What you will do:
If a line holds the word "computer", copy it from the entries.

-------- Supplied material

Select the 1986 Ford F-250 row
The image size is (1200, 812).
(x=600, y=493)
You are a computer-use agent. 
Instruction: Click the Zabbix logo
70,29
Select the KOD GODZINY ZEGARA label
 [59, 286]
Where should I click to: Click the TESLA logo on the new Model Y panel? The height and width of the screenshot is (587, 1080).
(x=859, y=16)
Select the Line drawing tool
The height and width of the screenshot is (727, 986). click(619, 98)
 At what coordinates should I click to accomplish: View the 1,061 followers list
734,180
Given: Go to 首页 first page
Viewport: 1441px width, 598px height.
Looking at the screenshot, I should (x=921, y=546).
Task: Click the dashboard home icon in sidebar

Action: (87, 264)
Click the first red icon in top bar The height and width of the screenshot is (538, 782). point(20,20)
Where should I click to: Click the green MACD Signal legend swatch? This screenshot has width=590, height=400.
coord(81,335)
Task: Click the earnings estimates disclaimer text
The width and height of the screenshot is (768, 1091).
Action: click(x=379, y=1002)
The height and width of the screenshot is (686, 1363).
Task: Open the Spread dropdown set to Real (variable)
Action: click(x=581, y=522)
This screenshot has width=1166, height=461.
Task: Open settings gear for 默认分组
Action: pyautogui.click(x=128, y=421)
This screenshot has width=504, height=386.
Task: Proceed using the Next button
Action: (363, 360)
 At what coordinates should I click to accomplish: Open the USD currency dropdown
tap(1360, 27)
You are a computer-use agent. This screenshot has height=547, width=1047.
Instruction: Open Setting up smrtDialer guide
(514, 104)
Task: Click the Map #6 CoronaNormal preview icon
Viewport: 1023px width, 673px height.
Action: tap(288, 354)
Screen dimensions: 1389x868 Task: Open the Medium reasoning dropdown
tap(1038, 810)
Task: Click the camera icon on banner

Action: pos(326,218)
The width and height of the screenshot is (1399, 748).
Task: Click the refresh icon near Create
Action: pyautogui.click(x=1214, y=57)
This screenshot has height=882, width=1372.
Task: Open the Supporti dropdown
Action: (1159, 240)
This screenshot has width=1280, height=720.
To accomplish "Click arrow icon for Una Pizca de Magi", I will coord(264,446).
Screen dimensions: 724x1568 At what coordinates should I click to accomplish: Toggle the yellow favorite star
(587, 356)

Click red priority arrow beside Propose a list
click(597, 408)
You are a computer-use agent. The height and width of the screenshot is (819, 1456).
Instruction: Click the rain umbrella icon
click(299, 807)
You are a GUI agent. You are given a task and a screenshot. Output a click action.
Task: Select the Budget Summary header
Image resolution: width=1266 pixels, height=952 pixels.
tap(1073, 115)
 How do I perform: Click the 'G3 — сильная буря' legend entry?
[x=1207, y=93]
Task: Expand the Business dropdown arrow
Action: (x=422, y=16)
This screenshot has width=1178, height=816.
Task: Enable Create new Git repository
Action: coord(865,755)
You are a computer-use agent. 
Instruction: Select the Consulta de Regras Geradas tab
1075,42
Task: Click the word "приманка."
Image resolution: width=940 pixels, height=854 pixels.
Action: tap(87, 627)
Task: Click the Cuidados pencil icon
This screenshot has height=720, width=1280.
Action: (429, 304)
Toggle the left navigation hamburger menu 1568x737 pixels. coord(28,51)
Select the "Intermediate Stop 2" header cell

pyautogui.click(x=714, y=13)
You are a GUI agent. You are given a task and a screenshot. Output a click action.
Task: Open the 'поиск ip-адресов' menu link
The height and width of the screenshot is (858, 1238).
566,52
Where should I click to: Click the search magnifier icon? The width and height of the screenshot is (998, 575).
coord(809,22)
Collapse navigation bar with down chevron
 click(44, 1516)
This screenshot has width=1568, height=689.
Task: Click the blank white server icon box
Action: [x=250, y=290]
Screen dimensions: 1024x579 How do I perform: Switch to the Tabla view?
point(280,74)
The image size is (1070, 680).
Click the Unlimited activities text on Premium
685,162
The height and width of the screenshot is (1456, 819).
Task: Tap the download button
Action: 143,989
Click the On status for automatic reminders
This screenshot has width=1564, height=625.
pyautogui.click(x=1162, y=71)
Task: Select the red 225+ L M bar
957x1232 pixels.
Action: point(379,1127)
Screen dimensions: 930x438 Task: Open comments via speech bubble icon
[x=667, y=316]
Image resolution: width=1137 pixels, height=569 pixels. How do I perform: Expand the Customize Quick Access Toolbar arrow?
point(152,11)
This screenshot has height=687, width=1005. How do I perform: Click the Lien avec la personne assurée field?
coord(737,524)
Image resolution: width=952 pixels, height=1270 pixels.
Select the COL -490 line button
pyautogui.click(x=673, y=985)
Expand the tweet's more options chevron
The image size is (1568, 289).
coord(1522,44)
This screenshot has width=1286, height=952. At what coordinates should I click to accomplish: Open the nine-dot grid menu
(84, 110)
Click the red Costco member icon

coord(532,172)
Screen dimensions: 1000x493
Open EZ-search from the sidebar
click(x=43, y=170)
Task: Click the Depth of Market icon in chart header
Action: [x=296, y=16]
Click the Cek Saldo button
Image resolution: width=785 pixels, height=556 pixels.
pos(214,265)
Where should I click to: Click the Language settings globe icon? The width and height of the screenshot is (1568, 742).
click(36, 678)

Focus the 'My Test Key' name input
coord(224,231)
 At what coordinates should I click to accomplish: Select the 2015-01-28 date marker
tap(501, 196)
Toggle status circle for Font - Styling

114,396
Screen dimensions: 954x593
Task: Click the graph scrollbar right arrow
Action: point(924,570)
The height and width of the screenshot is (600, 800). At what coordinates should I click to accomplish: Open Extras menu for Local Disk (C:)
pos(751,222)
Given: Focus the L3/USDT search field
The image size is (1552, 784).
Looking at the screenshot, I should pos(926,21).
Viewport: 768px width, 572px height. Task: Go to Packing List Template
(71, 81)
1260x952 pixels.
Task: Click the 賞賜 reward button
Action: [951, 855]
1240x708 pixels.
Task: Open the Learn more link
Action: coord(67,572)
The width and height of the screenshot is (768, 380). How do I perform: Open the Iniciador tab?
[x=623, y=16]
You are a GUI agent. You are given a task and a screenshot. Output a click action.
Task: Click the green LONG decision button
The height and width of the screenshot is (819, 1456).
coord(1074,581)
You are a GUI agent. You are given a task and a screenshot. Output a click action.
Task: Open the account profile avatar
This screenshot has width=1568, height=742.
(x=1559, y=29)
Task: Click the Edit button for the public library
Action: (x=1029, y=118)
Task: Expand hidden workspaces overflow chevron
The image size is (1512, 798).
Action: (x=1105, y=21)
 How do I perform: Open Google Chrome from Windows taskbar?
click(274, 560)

----------------

Result:
You are a computer-use agent. 
You are a computer-use agent. This screenshot has height=547, width=1047.
You are a computer-use agent. The height and width of the screenshot is (819, 1456).
You are a computer-use agent. 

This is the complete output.